Hansen's exhortation that we should "celebrate our differences" would be good advice for Microsoft as it flounders in the new Post PC reality.
Windows isn't selling. For most computer users an iPad, iPhone or one of their many quickly obsolescent challengers do everything they need to do on a PC: email, music, a few apps, games, and so on.
Microsoft truly needs to celebrate these differences. Which is why it is so surprising to hear a senior member of company management tell analysts the company is still "thoughtful" about whether it should introduce an iOS version of Office.

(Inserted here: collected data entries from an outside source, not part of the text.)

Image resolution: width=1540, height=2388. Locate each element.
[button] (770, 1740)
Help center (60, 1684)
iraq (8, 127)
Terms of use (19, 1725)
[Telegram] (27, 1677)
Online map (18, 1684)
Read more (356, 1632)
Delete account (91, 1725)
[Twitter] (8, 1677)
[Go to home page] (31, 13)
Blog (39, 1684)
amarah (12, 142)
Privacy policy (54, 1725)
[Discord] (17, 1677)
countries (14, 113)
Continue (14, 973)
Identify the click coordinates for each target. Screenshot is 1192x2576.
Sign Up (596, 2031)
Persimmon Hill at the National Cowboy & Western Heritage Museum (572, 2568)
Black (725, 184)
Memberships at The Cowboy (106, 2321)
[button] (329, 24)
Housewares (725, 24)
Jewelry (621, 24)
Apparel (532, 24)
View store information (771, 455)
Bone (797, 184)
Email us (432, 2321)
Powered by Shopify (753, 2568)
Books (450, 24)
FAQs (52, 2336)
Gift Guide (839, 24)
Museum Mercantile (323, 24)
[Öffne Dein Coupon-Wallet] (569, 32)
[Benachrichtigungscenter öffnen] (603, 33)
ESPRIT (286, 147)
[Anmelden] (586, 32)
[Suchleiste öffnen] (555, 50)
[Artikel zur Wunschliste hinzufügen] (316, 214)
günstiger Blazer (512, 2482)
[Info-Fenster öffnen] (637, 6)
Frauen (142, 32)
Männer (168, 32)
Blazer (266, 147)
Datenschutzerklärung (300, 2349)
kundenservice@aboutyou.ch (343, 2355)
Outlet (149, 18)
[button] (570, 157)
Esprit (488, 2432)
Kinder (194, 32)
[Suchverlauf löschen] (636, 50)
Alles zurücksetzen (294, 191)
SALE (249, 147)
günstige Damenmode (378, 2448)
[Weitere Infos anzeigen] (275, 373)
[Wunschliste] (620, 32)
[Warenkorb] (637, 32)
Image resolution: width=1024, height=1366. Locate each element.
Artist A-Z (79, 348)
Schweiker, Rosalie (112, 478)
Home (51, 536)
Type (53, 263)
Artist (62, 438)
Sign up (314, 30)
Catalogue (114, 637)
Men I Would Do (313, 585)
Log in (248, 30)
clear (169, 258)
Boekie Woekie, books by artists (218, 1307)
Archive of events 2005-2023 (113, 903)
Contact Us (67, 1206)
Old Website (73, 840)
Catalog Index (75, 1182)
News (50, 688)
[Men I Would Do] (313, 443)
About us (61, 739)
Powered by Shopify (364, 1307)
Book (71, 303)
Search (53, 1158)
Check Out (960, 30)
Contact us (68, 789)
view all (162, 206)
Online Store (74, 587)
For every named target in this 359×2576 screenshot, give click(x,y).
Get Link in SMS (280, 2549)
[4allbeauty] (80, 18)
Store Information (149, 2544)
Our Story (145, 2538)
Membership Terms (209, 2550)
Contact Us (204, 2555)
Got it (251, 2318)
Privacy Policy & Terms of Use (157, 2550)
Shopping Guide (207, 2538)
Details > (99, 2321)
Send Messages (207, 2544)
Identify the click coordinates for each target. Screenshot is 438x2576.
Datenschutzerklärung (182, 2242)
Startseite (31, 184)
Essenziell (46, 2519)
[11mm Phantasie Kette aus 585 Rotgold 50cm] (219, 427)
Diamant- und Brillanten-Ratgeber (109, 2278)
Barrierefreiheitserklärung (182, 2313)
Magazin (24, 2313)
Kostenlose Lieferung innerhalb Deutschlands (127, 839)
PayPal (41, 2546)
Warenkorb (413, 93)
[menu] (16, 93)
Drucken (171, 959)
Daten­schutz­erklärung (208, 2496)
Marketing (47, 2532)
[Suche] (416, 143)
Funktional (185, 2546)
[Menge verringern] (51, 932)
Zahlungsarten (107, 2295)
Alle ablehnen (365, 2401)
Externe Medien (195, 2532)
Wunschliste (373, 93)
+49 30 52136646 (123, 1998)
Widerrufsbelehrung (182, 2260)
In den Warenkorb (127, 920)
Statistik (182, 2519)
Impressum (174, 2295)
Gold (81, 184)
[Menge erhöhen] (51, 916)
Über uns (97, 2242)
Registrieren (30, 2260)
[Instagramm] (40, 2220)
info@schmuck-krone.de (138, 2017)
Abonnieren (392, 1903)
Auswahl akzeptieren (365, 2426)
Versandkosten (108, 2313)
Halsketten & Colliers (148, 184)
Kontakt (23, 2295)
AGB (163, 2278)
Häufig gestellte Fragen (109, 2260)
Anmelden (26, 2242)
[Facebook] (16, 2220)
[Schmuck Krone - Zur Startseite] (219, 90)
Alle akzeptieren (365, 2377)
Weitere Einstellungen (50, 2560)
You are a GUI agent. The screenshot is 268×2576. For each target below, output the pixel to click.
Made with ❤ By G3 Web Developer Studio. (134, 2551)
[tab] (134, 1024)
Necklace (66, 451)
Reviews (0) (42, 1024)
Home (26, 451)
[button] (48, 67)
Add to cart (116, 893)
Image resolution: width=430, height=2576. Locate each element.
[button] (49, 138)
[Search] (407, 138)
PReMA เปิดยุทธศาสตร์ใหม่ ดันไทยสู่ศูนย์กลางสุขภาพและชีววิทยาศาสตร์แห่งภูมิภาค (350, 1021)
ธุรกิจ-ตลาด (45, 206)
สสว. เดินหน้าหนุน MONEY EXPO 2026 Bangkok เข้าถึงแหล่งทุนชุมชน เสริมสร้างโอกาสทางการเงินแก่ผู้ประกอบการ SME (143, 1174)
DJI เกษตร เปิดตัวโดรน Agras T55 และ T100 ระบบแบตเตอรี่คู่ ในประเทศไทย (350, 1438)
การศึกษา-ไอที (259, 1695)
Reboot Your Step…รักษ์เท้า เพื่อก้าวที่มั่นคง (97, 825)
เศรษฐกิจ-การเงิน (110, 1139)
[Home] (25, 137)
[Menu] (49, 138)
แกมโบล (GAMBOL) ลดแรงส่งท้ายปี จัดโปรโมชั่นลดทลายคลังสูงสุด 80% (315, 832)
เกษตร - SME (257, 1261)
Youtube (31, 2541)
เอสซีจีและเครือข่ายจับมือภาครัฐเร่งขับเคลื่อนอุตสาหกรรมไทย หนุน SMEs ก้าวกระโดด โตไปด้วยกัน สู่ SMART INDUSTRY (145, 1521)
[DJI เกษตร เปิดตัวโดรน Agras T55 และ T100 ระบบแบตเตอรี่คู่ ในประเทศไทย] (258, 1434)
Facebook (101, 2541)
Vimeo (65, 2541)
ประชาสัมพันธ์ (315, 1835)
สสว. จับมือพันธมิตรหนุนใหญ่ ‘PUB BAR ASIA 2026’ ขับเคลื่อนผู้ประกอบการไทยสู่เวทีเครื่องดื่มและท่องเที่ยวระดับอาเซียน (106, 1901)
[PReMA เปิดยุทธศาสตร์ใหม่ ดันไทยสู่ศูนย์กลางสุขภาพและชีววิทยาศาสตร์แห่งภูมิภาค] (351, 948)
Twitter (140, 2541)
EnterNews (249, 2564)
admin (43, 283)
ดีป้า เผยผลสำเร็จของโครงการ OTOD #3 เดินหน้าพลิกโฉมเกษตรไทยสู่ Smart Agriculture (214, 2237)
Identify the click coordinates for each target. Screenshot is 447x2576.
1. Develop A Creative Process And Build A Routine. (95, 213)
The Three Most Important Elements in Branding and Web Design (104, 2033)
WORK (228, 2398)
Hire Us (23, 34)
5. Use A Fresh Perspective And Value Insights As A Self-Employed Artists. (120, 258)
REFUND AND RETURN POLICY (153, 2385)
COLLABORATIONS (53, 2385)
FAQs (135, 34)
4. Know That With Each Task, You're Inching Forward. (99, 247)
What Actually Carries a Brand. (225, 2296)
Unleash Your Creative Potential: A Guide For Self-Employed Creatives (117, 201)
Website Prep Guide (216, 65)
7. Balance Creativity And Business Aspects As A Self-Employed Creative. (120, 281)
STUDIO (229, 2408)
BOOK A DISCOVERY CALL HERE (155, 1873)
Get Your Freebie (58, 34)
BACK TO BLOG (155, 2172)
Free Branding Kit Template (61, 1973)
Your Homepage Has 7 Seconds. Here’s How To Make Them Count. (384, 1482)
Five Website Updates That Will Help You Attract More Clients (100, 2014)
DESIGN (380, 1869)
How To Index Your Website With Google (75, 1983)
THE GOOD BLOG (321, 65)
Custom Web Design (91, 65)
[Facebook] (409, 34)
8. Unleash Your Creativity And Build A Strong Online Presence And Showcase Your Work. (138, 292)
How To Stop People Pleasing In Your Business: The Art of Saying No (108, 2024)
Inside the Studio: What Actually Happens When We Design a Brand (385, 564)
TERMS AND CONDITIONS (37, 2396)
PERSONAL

Microsoft faces increasing competition in the personal productivity markets and each day its command of that space shrinks. Microsoft must accept that its vision of a Windows-only planet is done for. It must accept that in the world after antitrust those successes Microsoft historically had in establishing that vision turned out to be unsustainable against free and open competition.
Apple set the scene
Apple changed the game. From the iMac to iPhoto, from iPod to the iPhone, to the iPad and the decision to offer OS upgrades for free, Cupertino has set the scenery for a new type of tech industry. An industry Google quickly latched onto.
If Jonny Evans can see that then just how much more time do Microsoft's insanely paid executives need to understand this changed industry?
Right now, people still want Office, but analysts say Microsoft blocked introduction of Office on non-Windows mobile platforms in an attempt to boost sales of its own mobile devices.
"It's a strategy that has simultaneously failed to drive adoption of these [Windows] devices and put at risk Office's dominance in the business productivity market," IDC told clients. "The company is not only leaving a great deal of money on the table, but it's also forcing tablet users to find alternatives to Office."
There are alternatives. These alternatives may not match Office right now, but so what? History is not a fixed point, it moves forward, and while Microsoft's competitors continue to improve their Office alternatives, what's Microsoft up to?
Microsoft, with all that thinking, you need to go out and buy yourself a fiddle because (and I'm sorry to say this) if you do ever manage to wake up you'll realize: You are Rome; You are on fire; You no longer have time to think.
Uodate: Mary J Foley reckons some form of Office for iPad hits market later this year. Presumably tied up to an Office 365 subscription, though she's not sure about that. I'm not entirely sure a subscription-based product will save the farm, given the growing alternatives, but if Foley's facts don't founder, then that's better than more "thinking".